On the Origin of the Different Reversible Characters of Salinosporamide A and Homosalinosporamide A in the Covalent Inhibition of the Human 20S Proteasome

Abstract

Covalent inhibition of the 20S proteasome is one of the strategies used in the fight against cancer, Chagas’ disease, malaria, tuberculosis, or neurodegenerative disorders. In this work, studies based on quantum mechanics/molecular mechanics (M06-2X/AMBER) molecular dynamics simulations reveal, in agreement with experiments, that homosalinosporamide A (hSalA), contrary to the natural analogue, salinosporamide A (SalA), inhibits the β5 subunit in a reversible manner.
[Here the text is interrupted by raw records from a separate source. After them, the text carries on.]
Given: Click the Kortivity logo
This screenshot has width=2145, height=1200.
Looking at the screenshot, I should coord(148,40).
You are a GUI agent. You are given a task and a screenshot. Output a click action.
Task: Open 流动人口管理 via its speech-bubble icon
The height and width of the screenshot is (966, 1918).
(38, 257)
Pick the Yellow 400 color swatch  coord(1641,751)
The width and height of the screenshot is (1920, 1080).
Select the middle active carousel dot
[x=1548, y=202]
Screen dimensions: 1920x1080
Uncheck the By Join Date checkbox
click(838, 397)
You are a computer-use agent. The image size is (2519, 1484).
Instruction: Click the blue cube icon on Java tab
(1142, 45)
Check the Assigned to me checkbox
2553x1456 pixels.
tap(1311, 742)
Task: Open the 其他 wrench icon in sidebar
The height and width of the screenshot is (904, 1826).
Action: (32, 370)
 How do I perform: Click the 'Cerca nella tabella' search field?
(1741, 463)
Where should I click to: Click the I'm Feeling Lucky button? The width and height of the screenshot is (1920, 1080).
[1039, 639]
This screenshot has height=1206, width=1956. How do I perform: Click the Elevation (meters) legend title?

The computed free energy landscapes indicate that either SalA or hSalA blocks the active site of the enzyme by a three-step process that includes two common chemical transformations. The last step of the inhibition with SalA, which is an intramolecular cyclization step that defines its irreversible character, was found to be energetically prohibited in the case of hSalA. In contrast, an additional chemical step was found that ensures neutralization of the negative charge accumulated during the β-lactone ring opening, thus providing a stable product of inhibition that agrees with X-ray diffraction studies. The weaker stabilization of this final product explains its reversible character that was further confirmed by exploring possible paths of hydrolysis of the covalent adduct. Finally, the rate-limiting step in both inhibitors corresponds to the nucleophilic attack of Thr1 on C1 carbon of the β-lactone. The identical activation free energies computed for SalA and hSalA agree with the undistinguishable experimentally measured values of IC50.